Her iki deyimin de işaret ettiği şey aslında aynı. Sorunu görmemek ya da başka yere bakmak! Böylece bir an için bile olsa sorundan uzaklaşmak. Ancak bu yolun işe yaramayacağı da ortada. Yani siz gözünüzü kapatınca sorunlar yok olmuyor. Ya da sorunu konuşmak yerine laf kalabalığıyla meseleyi başka yere çevirince hiçbir şey düzelmiyor!
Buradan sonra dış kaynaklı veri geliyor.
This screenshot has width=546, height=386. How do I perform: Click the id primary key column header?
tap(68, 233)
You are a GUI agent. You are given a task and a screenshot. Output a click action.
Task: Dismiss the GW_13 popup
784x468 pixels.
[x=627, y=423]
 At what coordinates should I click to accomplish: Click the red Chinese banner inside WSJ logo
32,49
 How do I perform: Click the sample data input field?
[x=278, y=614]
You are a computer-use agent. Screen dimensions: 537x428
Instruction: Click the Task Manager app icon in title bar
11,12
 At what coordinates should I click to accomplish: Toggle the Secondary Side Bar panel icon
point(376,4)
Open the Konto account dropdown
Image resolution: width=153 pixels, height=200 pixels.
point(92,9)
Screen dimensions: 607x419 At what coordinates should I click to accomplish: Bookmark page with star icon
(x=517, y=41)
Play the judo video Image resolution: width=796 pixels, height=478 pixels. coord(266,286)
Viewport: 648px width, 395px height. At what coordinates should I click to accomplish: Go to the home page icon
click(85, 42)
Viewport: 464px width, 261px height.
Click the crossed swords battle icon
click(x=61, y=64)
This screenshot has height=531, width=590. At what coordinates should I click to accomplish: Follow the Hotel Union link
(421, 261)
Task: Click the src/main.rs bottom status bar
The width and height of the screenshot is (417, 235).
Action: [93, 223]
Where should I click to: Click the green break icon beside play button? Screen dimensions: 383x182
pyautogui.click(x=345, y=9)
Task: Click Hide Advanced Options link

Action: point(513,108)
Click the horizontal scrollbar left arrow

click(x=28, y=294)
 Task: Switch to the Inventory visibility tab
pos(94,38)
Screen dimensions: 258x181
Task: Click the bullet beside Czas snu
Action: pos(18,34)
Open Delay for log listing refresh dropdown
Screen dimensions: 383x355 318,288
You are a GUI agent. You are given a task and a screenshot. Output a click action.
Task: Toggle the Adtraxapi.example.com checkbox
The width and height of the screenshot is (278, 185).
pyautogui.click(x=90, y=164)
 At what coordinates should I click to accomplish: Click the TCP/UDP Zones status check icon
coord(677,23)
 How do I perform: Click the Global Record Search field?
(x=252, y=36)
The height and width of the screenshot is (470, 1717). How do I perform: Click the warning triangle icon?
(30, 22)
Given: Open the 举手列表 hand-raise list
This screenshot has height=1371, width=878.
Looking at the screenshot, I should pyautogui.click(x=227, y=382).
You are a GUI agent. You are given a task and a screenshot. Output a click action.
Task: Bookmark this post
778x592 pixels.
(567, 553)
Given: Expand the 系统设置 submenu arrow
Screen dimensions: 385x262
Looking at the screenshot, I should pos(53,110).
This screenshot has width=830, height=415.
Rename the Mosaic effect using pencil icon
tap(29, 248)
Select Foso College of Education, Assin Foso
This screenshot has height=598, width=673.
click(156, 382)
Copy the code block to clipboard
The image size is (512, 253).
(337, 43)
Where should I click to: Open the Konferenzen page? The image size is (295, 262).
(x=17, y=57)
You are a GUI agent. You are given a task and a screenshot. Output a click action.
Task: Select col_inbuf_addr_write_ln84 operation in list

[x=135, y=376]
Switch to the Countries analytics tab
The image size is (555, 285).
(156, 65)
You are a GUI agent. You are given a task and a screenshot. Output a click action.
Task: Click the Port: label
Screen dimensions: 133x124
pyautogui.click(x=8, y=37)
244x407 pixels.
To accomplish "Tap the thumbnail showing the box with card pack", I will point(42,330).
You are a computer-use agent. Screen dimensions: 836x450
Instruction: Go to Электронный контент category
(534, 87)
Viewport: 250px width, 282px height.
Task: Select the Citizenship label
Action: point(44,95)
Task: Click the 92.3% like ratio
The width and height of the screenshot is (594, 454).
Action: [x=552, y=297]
Maalesef Türkiye’de son dönemde sürekli yapılan şeyler bunlar; sorunları halı altına süpürmek ya da deve kuşu gibi başını kuma gömmek! Mesela son dönemde gündemden düşürülen bir sorunumuz var! Artık kimse konuşmuyor, kimse gündeme almıyor ama Türkiye’nin tüm Suriye sınırında, Fırat Kalkanı ve Zeytin Dalı operasyon alanı hariç, PKK-YPG cirit atıyor! Yanlarında hâlâ nerdeyse her batı ülkesinden “paralı eğitmenler, danışmanlar” var. Ve modern orduların sahip oldukları hemen her silaha da sahipler. Türkiye’de gazeteler yazmayınca, televizyonlarda konu edilmeyince bu sorun ortadan kalkmıyor.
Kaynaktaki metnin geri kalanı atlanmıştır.